→ **Input records**:

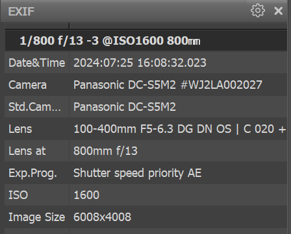Click the EXIF panel title
This screenshot has width=291, height=234.
[21, 12]
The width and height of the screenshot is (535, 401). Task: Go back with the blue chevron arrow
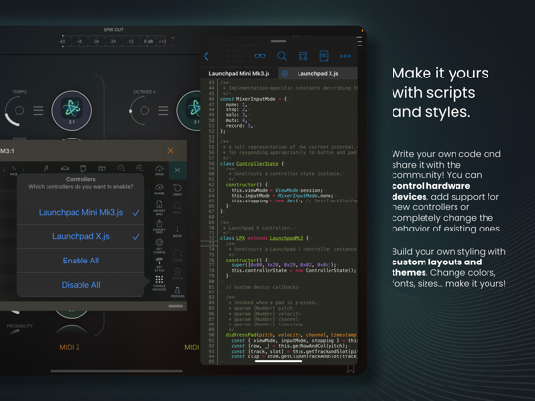click(206, 56)
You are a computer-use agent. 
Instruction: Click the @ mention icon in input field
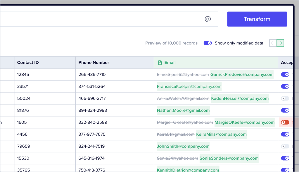[x=208, y=19]
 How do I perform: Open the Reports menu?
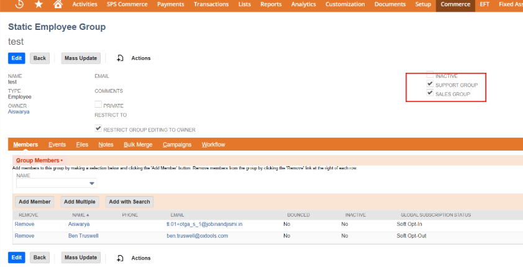(271, 4)
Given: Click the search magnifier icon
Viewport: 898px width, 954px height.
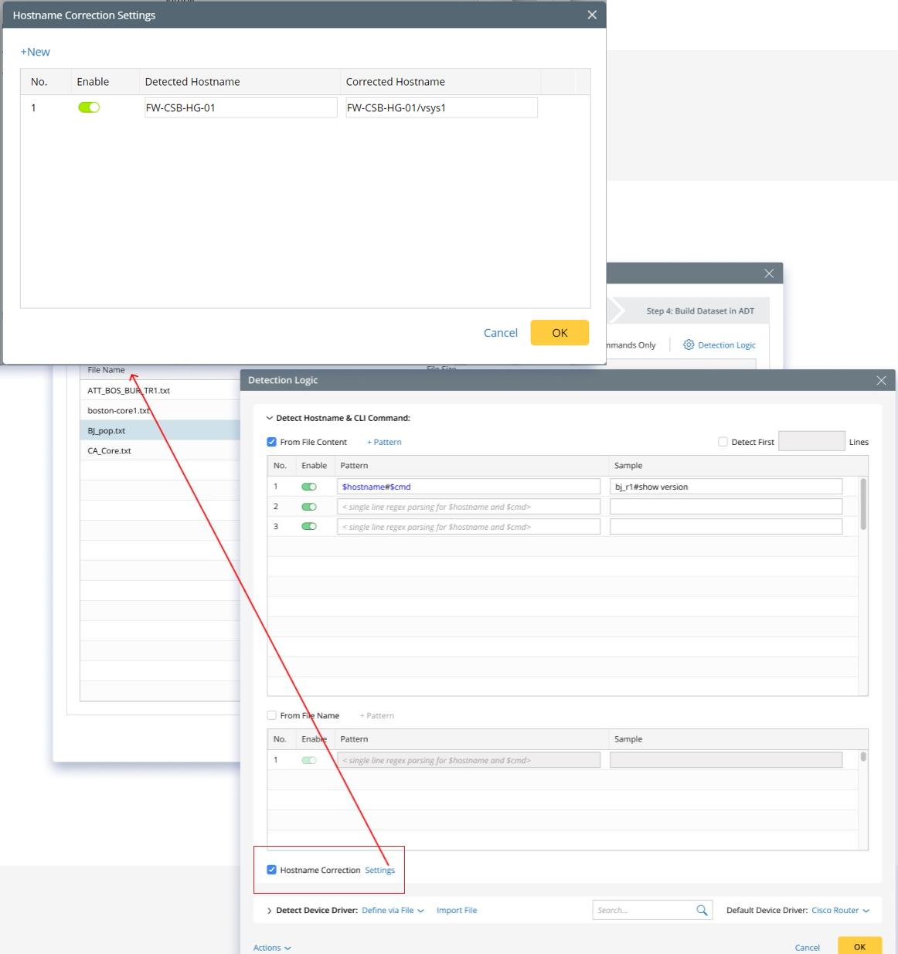Looking at the screenshot, I should pyautogui.click(x=702, y=910).
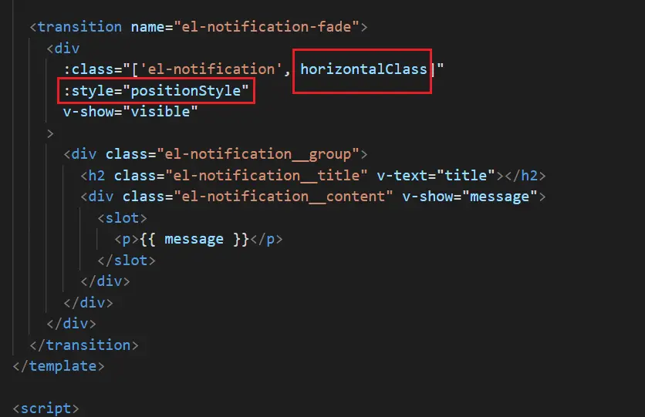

→ **Problem statement**: Nothing but the lines from the one containing "The width and" to the last line of the records should be returned, exactly as they appear and without pictures.

→ **Answer to the problem**:
The width and height of the screenshot is (535, 401). Task: Go back with the blue chevron arrow
click(206, 56)
You are a computer-use agent. 
Instruction: Click the @ mention icon in input field
[x=208, y=19]
 How do I perform: Open the Reports menu?
(271, 4)
Given: Click the search magnifier icon
Viewport: 898px width, 954px height.
Looking at the screenshot, I should pyautogui.click(x=702, y=910).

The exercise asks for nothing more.